The internet is buzzing about the founder of the one-time start-up’s unusual letter, and The Guardian’s technology blog was nice enough to provides the full text, which you can read below.
People of Groupon,
After four and a half intense and wonderful years as CEO of Groupon, I’ve decided that I’d like to spend more time with my family. Just kidding – I was fired today. If you’re wondering why … you haven’t been paying attention. From controversial metrics in our S1 to our material weakness to two quarters of missing our own expectations and a stock price that’s hovering around one quarter of our listing price, the events of the last year and a half speak for themselves. As CEO, I am accountable.
You are doing amazing things at Groupon, and you deserve the outside world to give you a second chance. I’m getting in the way of that. A fresh CEO earns you that chance. The board is aligned behind the strategy we’ve shared over the last few months, and I’ve never seen you working together more effectively as a global company – it’s time to give Groupon a relief valve from the public noise.
For those who are concerned about me, please don’t be – I love Groupon, and I’m terribly proud of what we’ve created.

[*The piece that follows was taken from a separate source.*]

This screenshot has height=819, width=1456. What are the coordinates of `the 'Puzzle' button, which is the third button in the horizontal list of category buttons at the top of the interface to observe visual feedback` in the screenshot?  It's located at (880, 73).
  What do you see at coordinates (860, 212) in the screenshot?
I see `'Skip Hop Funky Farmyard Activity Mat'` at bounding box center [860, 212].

I’m OK with having failed at this part of the journey. If Groupon was Battletoads, it would be like I made it all the way to the Terra Tubes without dying on my first ever play through. I am so lucky to have had the opportunity to take the company this far with all of you. I’ll now take some time to decompress (FYI I’m looking for a good fat camp to lose my Groupon 40, if anyone has a suggestion), and then maybe I’ll figure out how to channel this experience into something productive.
If there’s one piece of wisdom that this simple pilgrim would like to impart upon you: have the courage to start with the customer. My biggest regrets are the moments that I let a lack of data override my intuition on what’s best for our customers. This leadership change gives you some breathing room to break bad habits and deliver sustainable customer happiness – don’t waste the opportunity!
I will miss you terribly.
Even if you haven’t found yourself on Team Groupon in the past — the company has been widely criticized for a business model that allegedly takes advantage of mom and pop businesses — it’s hard not to be on Team Mason after this very cool goodbye.